_Record excerpts:_

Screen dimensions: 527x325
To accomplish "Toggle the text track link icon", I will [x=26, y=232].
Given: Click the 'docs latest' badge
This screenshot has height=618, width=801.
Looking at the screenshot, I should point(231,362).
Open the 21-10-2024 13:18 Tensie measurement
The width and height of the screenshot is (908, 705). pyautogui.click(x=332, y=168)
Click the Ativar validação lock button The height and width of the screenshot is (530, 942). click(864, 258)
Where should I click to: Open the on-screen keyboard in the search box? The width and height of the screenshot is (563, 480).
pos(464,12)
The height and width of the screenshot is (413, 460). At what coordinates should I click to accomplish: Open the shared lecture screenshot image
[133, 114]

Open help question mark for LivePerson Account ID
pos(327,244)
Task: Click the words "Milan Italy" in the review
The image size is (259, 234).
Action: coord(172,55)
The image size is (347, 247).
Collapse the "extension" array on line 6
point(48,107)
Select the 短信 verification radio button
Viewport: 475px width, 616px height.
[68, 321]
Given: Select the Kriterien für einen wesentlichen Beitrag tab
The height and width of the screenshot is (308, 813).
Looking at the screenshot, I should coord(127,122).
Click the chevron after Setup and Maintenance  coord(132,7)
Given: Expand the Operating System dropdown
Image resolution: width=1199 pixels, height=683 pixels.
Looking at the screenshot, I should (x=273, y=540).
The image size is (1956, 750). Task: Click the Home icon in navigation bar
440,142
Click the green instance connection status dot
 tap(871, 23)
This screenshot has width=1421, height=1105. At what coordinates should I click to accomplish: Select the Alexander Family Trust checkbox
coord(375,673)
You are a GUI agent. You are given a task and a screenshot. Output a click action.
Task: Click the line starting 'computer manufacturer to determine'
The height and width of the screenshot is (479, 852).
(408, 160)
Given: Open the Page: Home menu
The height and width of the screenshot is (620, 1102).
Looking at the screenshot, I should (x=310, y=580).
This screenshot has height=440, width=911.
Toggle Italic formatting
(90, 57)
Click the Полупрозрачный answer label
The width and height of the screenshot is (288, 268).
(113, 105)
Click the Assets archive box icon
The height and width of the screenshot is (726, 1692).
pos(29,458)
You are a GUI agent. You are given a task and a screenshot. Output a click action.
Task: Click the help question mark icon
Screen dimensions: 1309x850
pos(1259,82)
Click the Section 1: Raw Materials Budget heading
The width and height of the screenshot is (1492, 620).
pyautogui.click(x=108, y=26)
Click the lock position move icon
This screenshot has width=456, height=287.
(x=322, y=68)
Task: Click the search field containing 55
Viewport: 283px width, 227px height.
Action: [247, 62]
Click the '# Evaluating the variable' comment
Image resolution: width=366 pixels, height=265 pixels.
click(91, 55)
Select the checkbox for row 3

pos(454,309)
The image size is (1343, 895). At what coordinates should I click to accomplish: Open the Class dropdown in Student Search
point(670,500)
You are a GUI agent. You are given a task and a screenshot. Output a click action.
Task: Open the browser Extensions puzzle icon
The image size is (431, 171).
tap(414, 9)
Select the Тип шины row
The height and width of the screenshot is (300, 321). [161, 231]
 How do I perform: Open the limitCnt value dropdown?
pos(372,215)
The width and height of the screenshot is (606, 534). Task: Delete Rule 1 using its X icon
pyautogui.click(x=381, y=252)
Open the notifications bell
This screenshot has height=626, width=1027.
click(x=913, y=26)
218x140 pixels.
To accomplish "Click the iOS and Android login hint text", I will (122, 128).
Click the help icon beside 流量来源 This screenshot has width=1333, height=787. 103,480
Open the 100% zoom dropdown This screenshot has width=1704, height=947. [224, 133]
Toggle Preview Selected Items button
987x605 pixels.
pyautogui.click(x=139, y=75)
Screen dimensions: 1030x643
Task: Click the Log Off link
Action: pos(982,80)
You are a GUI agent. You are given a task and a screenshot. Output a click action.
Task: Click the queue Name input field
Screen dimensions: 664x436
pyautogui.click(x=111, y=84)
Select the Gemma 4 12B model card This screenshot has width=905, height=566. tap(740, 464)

_Written task:_ Rewrite the listing lines starting at the one containing "The image size is (1956, 750)." and ending at the one containing "coord(375,673)", swapping "green" for "red" and leaving everything else unchanged.

_Final result:_
The image size is (1956, 750). Task: Click the Home icon in navigation bar
440,142
Click the red instance connection status dot
 tap(871, 23)
This screenshot has width=1421, height=1105. At what coordinates should I click to accomplish: Select the Alexander Family Trust checkbox
coord(375,673)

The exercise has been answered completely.